[Available data]
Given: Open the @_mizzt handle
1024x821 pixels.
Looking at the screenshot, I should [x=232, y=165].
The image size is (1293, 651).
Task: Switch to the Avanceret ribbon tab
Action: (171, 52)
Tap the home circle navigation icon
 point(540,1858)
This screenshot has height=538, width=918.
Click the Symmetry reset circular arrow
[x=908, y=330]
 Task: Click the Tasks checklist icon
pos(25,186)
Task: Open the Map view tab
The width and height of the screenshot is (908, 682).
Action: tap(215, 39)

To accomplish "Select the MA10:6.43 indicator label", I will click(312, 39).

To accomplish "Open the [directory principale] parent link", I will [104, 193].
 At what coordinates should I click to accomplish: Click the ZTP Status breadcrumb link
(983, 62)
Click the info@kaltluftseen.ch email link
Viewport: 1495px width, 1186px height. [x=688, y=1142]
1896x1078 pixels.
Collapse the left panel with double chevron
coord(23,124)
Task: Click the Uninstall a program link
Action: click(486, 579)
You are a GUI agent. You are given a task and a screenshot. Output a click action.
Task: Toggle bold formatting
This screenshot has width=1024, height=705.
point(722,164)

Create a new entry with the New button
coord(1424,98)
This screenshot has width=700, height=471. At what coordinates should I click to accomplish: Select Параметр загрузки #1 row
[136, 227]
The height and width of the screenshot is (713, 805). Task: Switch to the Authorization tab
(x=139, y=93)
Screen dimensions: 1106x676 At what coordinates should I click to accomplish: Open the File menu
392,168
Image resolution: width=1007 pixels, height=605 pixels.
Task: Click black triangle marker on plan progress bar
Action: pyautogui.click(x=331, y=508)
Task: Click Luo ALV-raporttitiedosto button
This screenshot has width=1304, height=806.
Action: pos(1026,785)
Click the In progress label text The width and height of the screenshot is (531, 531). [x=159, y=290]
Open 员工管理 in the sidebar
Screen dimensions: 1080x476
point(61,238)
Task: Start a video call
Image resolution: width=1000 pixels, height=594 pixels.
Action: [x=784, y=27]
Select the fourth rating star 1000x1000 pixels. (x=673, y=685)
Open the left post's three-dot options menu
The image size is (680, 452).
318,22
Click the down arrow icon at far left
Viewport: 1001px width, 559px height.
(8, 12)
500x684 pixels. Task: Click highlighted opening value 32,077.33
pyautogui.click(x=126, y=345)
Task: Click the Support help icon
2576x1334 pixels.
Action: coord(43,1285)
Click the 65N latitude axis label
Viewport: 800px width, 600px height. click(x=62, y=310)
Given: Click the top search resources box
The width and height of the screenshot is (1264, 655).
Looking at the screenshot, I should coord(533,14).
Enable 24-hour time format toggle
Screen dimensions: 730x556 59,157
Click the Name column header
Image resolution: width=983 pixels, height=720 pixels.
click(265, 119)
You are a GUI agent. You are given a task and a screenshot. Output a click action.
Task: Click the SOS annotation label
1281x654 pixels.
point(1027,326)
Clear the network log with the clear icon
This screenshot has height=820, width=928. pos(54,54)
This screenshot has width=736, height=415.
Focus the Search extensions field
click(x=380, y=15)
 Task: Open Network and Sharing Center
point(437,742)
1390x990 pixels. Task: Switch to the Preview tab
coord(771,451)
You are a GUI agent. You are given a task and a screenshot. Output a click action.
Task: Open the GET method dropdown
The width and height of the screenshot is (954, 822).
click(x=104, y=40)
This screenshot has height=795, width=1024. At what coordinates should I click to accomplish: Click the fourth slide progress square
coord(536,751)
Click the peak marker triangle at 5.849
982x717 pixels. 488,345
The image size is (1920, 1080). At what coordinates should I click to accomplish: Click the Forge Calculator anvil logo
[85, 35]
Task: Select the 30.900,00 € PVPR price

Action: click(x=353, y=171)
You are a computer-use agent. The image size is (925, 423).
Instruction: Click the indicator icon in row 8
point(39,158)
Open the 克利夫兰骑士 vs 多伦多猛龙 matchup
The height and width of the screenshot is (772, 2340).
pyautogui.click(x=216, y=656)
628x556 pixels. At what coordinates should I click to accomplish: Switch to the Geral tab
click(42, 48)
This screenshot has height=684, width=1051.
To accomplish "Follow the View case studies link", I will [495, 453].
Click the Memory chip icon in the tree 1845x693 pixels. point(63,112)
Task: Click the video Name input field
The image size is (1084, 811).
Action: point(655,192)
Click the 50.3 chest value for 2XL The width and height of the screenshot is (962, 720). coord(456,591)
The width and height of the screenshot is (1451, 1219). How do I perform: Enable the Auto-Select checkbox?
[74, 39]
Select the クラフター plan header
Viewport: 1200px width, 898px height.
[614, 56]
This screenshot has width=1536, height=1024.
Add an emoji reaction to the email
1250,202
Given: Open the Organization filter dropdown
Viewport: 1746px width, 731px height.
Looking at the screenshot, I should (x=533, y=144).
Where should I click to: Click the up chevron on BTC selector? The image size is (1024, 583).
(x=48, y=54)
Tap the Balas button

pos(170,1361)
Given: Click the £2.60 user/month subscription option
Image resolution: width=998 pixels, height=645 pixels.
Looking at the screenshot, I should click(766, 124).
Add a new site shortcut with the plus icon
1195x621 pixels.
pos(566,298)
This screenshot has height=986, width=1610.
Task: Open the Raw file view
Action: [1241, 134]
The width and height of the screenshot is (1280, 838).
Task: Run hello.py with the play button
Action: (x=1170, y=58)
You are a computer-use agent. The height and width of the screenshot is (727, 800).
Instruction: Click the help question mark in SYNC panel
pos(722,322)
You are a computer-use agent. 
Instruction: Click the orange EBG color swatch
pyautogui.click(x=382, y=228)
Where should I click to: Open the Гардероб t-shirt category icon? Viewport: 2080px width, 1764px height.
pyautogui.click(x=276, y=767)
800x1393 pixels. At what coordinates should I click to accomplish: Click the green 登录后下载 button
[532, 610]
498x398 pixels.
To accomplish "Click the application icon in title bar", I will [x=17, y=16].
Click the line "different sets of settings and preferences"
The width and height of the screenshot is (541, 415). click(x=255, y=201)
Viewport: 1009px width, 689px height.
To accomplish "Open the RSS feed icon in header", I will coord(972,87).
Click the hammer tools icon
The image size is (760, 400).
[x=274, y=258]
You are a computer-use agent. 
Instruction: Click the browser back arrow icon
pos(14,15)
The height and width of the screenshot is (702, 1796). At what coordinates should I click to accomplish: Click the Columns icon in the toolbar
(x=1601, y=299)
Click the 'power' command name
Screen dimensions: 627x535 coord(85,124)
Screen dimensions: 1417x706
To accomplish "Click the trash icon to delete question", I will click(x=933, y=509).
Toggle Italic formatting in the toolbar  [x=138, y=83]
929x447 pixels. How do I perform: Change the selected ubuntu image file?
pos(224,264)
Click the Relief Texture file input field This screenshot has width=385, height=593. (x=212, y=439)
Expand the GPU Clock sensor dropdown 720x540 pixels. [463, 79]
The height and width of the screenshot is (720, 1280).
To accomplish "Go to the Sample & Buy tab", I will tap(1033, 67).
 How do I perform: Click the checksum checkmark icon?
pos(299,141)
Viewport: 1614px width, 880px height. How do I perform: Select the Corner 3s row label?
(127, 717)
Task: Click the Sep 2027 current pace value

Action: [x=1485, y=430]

[Task instructions] Using the exact wording, write out all of the records.

[Response to the exercise]
Given: Open the @_mizzt handle
1024x821 pixels.
Looking at the screenshot, I should [x=232, y=165].
The image size is (1293, 651).
Task: Switch to the Avanceret ribbon tab
Action: (171, 52)
Tap the home circle navigation icon
 point(540,1858)
This screenshot has height=538, width=918.
Click the Symmetry reset circular arrow
[x=908, y=330]
 Task: Click the Tasks checklist icon
pos(25,186)
Task: Open the Map view tab
The width and height of the screenshot is (908, 682).
Action: tap(215, 39)

To accomplish "Select the MA10:6.43 indicator label", I will click(312, 39).

To accomplish "Open the [directory principale] parent link", I will [104, 193].
 At what coordinates should I click to accomplish: Click the ZTP Status breadcrumb link
(983, 62)
Click the info@kaltluftseen.ch email link
Viewport: 1495px width, 1186px height. [x=688, y=1142]
1896x1078 pixels.
Collapse the left panel with double chevron
coord(23,124)
Task: Click the Uninstall a program link
Action: click(486, 579)
You are a GUI agent. You are given a task and a screenshot. Output a click action.
Task: Toggle bold formatting
This screenshot has width=1024, height=705.
point(722,164)

Create a new entry with the New button
coord(1424,98)
This screenshot has width=700, height=471. At what coordinates should I click to accomplish: Select Параметр загрузки #1 row
[136, 227]
The height and width of the screenshot is (713, 805). Task: Switch to the Authorization tab
(x=139, y=93)
Screen dimensions: 1106x676 At what coordinates should I click to accomplish: Open the File menu
392,168
Image resolution: width=1007 pixels, height=605 pixels.
Task: Click black triangle marker on plan progress bar
Action: pyautogui.click(x=331, y=508)
Task: Click Luo ALV-raporttitiedosto button
This screenshot has width=1304, height=806.
Action: pos(1026,785)
Click the In progress label text The width and height of the screenshot is (531, 531). [x=159, y=290]
Open 员工管理 in the sidebar
Screen dimensions: 1080x476
point(61,238)
Task: Start a video call
Image resolution: width=1000 pixels, height=594 pixels.
Action: [x=784, y=27]
Select the fourth rating star 1000x1000 pixels. (x=673, y=685)
Open the left post's three-dot options menu
The image size is (680, 452).
318,22
Click the down arrow icon at far left
Viewport: 1001px width, 559px height.
(8, 12)
500x684 pixels. Task: Click highlighted opening value 32,077.33
pyautogui.click(x=126, y=345)
Task: Click the Support help icon
2576x1334 pixels.
Action: coord(43,1285)
Click the 65N latitude axis label
Viewport: 800px width, 600px height. click(x=62, y=310)
Given: Click the top search resources box
The width and height of the screenshot is (1264, 655).
Looking at the screenshot, I should coord(533,14).
Enable 24-hour time format toggle
Screen dimensions: 730x556 59,157
Click the Name column header
Image resolution: width=983 pixels, height=720 pixels.
click(265, 119)
You are a GUI agent. You are given a task and a screenshot. Output a click action.
Task: Click the SOS annotation label
1281x654 pixels.
point(1027,326)
Clear the network log with the clear icon
This screenshot has height=820, width=928. pos(54,54)
This screenshot has width=736, height=415.
Focus the Search extensions field
click(x=380, y=15)
 Task: Open Network and Sharing Center
point(437,742)
1390x990 pixels. Task: Switch to the Preview tab
coord(771,451)
You are a GUI agent. You are given a task and a screenshot. Output a click action.
Task: Open the GET method dropdown
The width and height of the screenshot is (954, 822).
click(x=104, y=40)
This screenshot has height=795, width=1024. At what coordinates should I click to accomplish: Click the fourth slide progress square
coord(536,751)
Click the peak marker triangle at 5.849
982x717 pixels. 488,345
The image size is (1920, 1080). At what coordinates should I click to accomplish: Click the Forge Calculator anvil logo
[85, 35]
Task: Select the 30.900,00 € PVPR price

Action: click(x=353, y=171)
You are a computer-use agent. The image size is (925, 423).
Instruction: Click the indicator icon in row 8
point(39,158)
Open the 克利夫兰骑士 vs 多伦多猛龙 matchup
The height and width of the screenshot is (772, 2340).
pyautogui.click(x=216, y=656)
628x556 pixels. At what coordinates should I click to accomplish: Switch to the Geral tab
click(42, 48)
This screenshot has height=684, width=1051.
To accomplish "Follow the View case studies link", I will [495, 453].
Click the Memory chip icon in the tree 1845x693 pixels. point(63,112)
Task: Click the video Name input field
The image size is (1084, 811).
Action: point(655,192)
Click the 50.3 chest value for 2XL The width and height of the screenshot is (962, 720). coord(456,591)
The width and height of the screenshot is (1451, 1219). How do I perform: Enable the Auto-Select checkbox?
[74, 39]
Select the クラフター plan header
Viewport: 1200px width, 898px height.
[614, 56]
This screenshot has width=1536, height=1024.
Add an emoji reaction to the email
1250,202
Given: Open the Organization filter dropdown
Viewport: 1746px width, 731px height.
Looking at the screenshot, I should (x=533, y=144).
Where should I click to: Click the up chevron on BTC selector? The image size is (1024, 583).
(x=48, y=54)
Tap the Balas button

pos(170,1361)
Given: Click the £2.60 user/month subscription option
Image resolution: width=998 pixels, height=645 pixels.
Looking at the screenshot, I should click(766, 124).
Add a new site shortcut with the plus icon
1195x621 pixels.
pos(566,298)
This screenshot has height=986, width=1610.
Task: Open the Raw file view
Action: [1241, 134]
The width and height of the screenshot is (1280, 838).
Task: Run hello.py with the play button
Action: (x=1170, y=58)
You are a computer-use agent. The height and width of the screenshot is (727, 800).
Instruction: Click the help question mark in SYNC panel
pos(722,322)
You are a computer-use agent. 
Instruction: Click the orange EBG color swatch
pyautogui.click(x=382, y=228)
Where should I click to: Open the Гардероб t-shirt category icon? Viewport: 2080px width, 1764px height.
pyautogui.click(x=276, y=767)
800x1393 pixels. At what coordinates should I click to accomplish: Click the green 登录后下载 button
[532, 610]
498x398 pixels.
To accomplish "Click the application icon in title bar", I will [x=17, y=16].
Click the line "different sets of settings and preferences"
The width and height of the screenshot is (541, 415). click(x=255, y=201)
Viewport: 1009px width, 689px height.
To accomplish "Open the RSS feed icon in header", I will coord(972,87).
Click the hammer tools icon
The image size is (760, 400).
[x=274, y=258]
You are a computer-use agent. 
Instruction: Click the browser back arrow icon
pos(14,15)
The height and width of the screenshot is (702, 1796). At what coordinates should I click to accomplish: Click the Columns icon in the toolbar
(x=1601, y=299)
Click the 'power' command name
Screen dimensions: 627x535 coord(85,124)
Screen dimensions: 1417x706
To accomplish "Click the trash icon to delete question", I will click(x=933, y=509).
Toggle Italic formatting in the toolbar  [x=138, y=83]
929x447 pixels. How do I perform: Change the selected ubuntu image file?
pos(224,264)
Click the Relief Texture file input field This screenshot has width=385, height=593. (x=212, y=439)
Expand the GPU Clock sensor dropdown 720x540 pixels. [463, 79]
The height and width of the screenshot is (720, 1280).
To accomplish "Go to the Sample & Buy tab", I will tap(1033, 67).
 How do I perform: Click the checksum checkmark icon?
pos(299,141)
Viewport: 1614px width, 880px height. How do I perform: Select the Corner 3s row label?
(127, 717)
Task: Click the Sep 2027 current pace value

Action: [x=1485, y=430]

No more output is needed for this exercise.